IN the course of work on the chemical structure of haptoglobin (Hp)1, we have had occasion to investigate the action of neuraminidase on the Hp and on the complex of Hp with haemoglobin (Hb-Hp). The neuraminidase employed was prepared as described by Mayron and Rafelson2,3 from influenza virus, Asian strain (Jap. 305), and is free of proteolytic activity and glucosidase activities other than neuraminidase action. The Hp II preparations utilized were prepared as previously described4, and are considered to approach the stage of theoretical purity.

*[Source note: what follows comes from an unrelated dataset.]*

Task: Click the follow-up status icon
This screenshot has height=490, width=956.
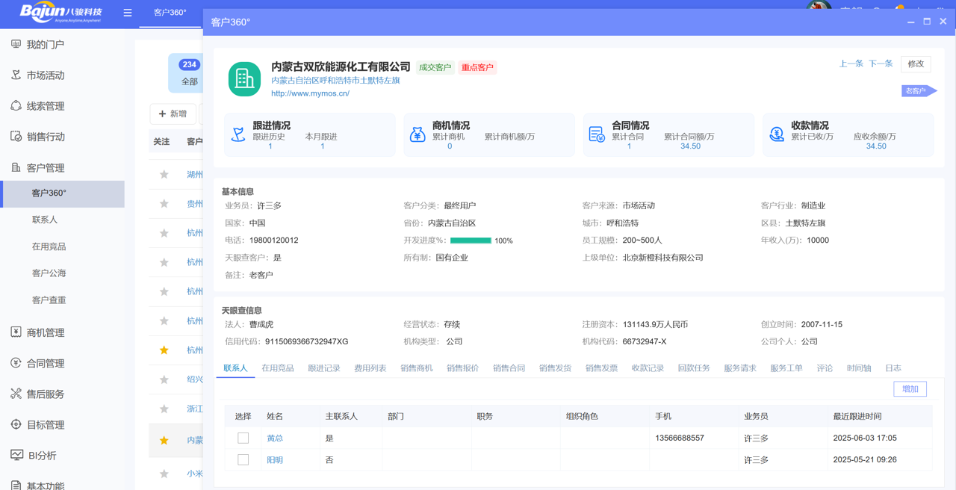Action: tap(238, 134)
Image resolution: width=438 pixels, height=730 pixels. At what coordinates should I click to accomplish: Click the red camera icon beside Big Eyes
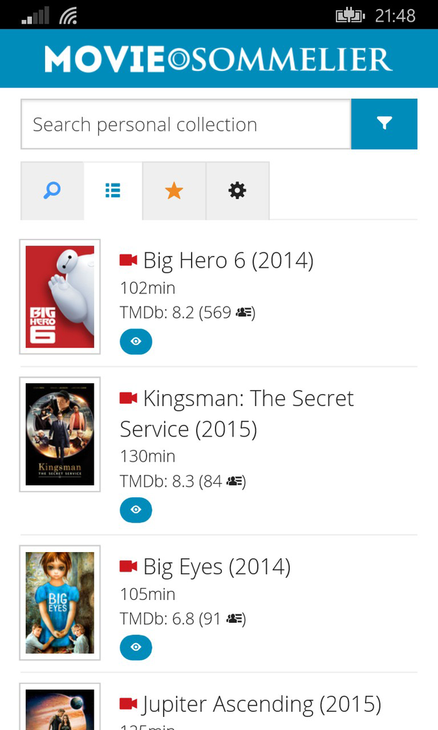click(x=128, y=566)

Such preparations contain 5.1 ± 0.1 per cent N-acetylneuraminic acid (NANA)1. The liberation of NANA from Hp II and Hb-Hp II was determined by the method of Warren5 using three-times crystallized NANA as a standard. A typical enzyme incubation at 37° employed 2–5 mgm. of Hp II or Hb-Hp II and 0.1 to 0.3 unit of neuraminidase in 0.1 M phosphate buffer, pH. 6.5, total volume 2–3 ml. One unit of enzyme activity is defined as that amount of enzyme which liberates 1 mgm. of NANA from an excess of neuramin-lactose in 1 hr. at 37°, pH. 6.5.